Data extracted from a collection:
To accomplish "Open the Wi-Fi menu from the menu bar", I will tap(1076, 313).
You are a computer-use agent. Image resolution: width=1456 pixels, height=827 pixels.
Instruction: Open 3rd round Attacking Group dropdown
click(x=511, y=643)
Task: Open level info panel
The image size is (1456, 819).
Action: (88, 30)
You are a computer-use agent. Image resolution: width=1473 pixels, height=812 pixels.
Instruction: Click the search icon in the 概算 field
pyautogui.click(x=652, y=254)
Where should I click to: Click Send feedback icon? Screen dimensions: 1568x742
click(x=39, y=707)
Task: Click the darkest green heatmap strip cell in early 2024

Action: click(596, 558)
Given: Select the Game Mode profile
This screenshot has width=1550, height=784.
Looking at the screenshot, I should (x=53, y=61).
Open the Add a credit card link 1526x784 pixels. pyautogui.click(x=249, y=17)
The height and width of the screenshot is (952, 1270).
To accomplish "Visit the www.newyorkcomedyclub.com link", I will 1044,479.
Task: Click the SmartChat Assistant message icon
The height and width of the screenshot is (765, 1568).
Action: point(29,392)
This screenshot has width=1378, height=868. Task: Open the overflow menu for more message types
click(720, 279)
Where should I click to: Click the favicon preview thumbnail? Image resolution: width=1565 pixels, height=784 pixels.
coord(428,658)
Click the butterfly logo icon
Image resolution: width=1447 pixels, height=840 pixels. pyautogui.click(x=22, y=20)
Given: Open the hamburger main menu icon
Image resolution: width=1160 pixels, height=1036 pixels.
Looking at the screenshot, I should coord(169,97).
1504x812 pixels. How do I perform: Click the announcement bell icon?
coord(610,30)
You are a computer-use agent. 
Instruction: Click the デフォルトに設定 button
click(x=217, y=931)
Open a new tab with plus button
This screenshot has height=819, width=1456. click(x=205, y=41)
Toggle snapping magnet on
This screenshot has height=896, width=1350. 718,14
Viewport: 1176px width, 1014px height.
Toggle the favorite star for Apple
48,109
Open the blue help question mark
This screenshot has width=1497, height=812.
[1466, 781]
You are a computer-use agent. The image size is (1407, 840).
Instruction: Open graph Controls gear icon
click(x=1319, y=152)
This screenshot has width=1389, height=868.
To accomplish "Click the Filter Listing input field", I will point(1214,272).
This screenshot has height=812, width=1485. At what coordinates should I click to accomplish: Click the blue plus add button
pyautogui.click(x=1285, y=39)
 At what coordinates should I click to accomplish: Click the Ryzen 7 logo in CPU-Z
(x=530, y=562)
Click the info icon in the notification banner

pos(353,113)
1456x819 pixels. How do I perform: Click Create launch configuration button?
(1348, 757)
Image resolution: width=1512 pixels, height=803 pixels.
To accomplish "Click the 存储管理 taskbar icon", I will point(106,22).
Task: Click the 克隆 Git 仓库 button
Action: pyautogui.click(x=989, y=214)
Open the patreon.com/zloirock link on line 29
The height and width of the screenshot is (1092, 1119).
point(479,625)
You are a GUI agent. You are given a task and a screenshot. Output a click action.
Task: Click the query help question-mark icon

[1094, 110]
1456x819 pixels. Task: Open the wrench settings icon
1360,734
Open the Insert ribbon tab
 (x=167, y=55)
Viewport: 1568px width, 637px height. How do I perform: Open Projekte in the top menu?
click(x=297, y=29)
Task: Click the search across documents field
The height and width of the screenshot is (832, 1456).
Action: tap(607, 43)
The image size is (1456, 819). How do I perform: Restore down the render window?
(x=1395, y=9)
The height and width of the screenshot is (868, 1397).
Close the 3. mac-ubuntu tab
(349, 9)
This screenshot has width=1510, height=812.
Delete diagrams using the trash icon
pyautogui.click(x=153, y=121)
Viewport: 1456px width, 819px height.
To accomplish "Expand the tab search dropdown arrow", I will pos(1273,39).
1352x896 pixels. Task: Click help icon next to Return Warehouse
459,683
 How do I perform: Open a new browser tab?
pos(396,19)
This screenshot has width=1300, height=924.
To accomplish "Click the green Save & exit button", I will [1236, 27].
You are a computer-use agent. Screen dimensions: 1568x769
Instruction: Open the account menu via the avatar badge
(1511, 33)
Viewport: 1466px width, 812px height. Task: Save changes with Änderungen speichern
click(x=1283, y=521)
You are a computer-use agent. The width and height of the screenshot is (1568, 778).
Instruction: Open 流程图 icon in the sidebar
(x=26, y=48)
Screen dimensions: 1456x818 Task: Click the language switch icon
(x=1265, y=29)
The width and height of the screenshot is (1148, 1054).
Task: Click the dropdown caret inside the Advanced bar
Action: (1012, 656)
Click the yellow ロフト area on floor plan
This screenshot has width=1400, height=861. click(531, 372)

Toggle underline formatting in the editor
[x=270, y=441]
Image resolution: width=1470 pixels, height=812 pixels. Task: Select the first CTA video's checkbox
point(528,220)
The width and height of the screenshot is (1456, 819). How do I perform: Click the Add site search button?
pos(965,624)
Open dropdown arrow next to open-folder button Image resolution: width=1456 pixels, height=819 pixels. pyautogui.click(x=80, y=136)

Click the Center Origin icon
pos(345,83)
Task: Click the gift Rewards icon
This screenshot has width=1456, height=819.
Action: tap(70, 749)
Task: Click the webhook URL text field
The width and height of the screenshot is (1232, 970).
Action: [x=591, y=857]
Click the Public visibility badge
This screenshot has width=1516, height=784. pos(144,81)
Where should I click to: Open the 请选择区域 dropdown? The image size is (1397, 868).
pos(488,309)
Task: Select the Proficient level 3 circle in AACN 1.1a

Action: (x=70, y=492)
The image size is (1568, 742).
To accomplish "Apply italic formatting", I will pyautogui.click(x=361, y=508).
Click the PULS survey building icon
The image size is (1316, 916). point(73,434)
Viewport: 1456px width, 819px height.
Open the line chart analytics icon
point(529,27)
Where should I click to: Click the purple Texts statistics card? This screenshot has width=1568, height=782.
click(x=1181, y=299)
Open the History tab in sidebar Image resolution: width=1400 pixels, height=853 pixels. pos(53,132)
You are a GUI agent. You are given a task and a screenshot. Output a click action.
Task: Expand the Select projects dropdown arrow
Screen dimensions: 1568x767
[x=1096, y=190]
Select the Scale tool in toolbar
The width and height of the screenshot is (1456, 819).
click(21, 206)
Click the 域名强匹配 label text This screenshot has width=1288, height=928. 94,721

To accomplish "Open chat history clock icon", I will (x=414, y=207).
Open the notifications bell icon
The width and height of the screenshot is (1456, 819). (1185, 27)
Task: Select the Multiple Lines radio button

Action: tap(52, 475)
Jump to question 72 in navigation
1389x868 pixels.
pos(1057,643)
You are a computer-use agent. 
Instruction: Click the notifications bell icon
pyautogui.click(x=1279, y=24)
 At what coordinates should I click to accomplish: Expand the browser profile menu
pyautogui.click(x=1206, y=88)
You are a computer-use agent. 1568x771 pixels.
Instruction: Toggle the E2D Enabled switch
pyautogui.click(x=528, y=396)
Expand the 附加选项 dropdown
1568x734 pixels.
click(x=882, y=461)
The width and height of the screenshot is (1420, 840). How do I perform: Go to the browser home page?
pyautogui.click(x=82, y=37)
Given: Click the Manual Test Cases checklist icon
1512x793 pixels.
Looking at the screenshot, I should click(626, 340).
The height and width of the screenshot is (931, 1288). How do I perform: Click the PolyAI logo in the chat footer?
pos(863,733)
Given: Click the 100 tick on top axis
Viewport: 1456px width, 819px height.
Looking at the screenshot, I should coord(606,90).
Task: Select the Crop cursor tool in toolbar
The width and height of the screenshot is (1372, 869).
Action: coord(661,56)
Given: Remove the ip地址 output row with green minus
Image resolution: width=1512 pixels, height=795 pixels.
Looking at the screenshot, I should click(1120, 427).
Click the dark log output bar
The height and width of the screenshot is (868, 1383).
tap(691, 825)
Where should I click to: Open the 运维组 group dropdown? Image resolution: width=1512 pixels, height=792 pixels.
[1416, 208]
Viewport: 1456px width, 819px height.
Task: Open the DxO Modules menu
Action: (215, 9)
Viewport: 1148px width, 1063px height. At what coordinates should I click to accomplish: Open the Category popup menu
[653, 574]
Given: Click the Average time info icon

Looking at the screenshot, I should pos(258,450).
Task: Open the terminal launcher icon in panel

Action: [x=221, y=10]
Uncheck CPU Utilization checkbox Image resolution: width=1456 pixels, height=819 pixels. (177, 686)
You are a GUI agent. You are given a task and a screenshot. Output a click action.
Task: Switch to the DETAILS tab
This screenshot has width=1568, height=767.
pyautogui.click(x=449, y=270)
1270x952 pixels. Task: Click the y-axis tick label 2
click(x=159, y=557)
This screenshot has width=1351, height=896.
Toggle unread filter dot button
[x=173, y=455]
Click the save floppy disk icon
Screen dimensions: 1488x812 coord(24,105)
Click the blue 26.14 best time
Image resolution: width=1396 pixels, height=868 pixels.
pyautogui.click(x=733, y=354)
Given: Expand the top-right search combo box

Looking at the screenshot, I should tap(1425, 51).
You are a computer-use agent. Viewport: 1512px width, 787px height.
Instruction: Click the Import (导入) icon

Your goal:
Verbatim output is expected for the lines from the start of the data to the line in which "Open the Add" appears, both included.

Output:
To accomplish "Open the Wi-Fi menu from the menu bar", I will tap(1076, 313).
You are a computer-use agent. Image resolution: width=1456 pixels, height=827 pixels.
Instruction: Open 3rd round Attacking Group dropdown
click(x=511, y=643)
Task: Open level info panel
The image size is (1456, 819).
Action: (88, 30)
You are a computer-use agent. Image resolution: width=1473 pixels, height=812 pixels.
Instruction: Click the search icon in the 概算 field
pyautogui.click(x=652, y=254)
Where should I click to: Click Send feedback icon? Screen dimensions: 1568x742
click(x=39, y=707)
Task: Click the darkest green heatmap strip cell in early 2024

Action: click(596, 558)
Given: Select the Game Mode profile
This screenshot has width=1550, height=784.
Looking at the screenshot, I should (x=53, y=61).
Open the Add a credit card link 1526x784 pixels. pyautogui.click(x=249, y=17)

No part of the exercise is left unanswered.